Two straight strong outings for Stroman heading into the trade deadline

MLB: Cleveland Indians at Toronto Blue Jays John E. Sokolowski-USA TODAY Sports

Cleveland 4 at Toronto 0

If that was Marcus Stroman’s last start with the Blue Jays — or even his last home start at Rogers Centre — it was one heck of a swan song. Stroman had all his pitches working in a brilliant seven inning outing over which he allowed just one run on five hits. Unfortunately, the guy on the other side managed to be just a little bit better as Shane Bieber threw a complete game one-hitter on 102 pitches (thereby narrowly missing a Maddux).

In the early going, Stroman was completely dominant. A clean first, and while he gave up hits in the 2nd and 3rd, they were ground ball singles. It wasn’t until two outs in the 4th that he was really squared up for a single (followed by another liner but right at Sogard). The one blemish on his outing came an inning later, when in a reprisal of the series opener, Stroman got the first two batters of the inning but couldn’t close it out.

Greg Allen hit his second ground ball single of the evening, and came home on a double from Kevin Plawecki. The play at home was very, very close but it looked like Allen did indeed just get his hand in before the tag to put Cleveland ahead, for good as it turned out. Stroman rebounded with an infield popup, didn’t allow a ball out of the infield in a perfect 6th and worked around a walk in the 7th.

The bats however, were nowhere to be found. Biiber was certainly sharp, and it’s not like he’s chopped liver in the midst of an excellent season. But it shouldn’t have been to the extent of taking a no-hitter into the 7th inning, when Eric Sogard broke it up cleanly with a sharply hit ground rule double down the line. It was their only hit of the game.

The Jays did realize two free passes. Vladimir Guerrero Jr. worked a walk leading off the 2nd, but was immediately erased as Justin Smoak couldn’t carry over his form from yesterday and grounded into a ball play — which meant Bieber faced the minimum into the 7th.

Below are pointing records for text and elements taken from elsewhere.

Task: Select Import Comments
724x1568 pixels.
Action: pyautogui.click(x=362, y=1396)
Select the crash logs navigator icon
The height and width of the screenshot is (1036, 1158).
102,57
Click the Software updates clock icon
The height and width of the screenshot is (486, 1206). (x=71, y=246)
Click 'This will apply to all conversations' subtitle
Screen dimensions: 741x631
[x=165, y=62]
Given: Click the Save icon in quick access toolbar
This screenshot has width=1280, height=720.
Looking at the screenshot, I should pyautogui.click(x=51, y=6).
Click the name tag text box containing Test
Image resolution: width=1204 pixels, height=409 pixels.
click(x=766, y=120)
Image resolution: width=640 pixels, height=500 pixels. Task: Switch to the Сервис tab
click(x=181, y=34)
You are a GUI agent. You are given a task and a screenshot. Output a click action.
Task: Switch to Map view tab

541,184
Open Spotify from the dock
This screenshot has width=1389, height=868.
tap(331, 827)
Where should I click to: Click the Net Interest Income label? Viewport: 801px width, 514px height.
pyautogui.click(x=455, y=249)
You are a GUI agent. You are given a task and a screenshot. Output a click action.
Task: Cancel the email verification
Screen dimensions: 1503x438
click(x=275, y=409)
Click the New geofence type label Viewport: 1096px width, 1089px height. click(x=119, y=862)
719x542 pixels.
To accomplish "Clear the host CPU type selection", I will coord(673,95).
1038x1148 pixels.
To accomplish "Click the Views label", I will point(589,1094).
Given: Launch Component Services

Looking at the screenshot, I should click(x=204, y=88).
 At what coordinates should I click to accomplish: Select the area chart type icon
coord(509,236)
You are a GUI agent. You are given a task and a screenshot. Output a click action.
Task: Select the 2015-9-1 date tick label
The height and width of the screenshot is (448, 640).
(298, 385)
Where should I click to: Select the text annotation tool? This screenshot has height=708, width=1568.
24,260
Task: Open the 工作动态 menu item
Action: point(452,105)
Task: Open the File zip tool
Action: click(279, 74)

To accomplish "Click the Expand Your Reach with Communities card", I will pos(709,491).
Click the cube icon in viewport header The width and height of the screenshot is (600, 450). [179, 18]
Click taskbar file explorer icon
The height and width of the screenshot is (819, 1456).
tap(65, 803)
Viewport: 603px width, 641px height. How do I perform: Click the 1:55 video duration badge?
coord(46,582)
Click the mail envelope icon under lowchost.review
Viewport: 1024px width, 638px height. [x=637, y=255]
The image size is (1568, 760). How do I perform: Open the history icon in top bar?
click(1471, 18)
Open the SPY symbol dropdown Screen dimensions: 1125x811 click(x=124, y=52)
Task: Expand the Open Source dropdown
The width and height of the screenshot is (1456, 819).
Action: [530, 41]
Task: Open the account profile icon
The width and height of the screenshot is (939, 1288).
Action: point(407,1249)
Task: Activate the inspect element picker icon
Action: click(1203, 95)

Bieber hit Lourdes Gurriel Jr a batter after the double, amplifying the only opportunity the Jays had with the heart of the order up. But Vladdy flew out and Smoak struck out, and that was that.

Nor that it really mattered, but the bullpen did not have a good night allowing Biiber and Cleveland some breathing room. Daniel Hudson gave up a double that scored on a sac fly in the 8th. Wilmer gave up three hits in the 9th to again double the margin.

Jays of the Day: Stroman (+0.242 WPA). We’ll give one to Sogard (+0.077) for being the only one to get a hit, and it being a leadoff double in a one run game.

Blew Jays: Smoak (-0.211) and really pretty much every other player who appeared in the game. Danny Jansen came very close (-0.095) but threw out a runner so it doesn’t seem right to single him out as merely one in a jungle of 0-fers.

The Blue Jays will have an off-day yesterday (source: Pat Tabler), and by that he means tomorrow as the Jays don’t have a game for the first time since the All-Star break. Friday the Rays come to town which seems exactly like what the Jay needs right now.

On a sidenote, I want to note that I spent about 20 minutes searching for a Justin Beiber lyric I could work into the recap title, and I all I can say is that’s 20 minutes of my life I’ll never get back.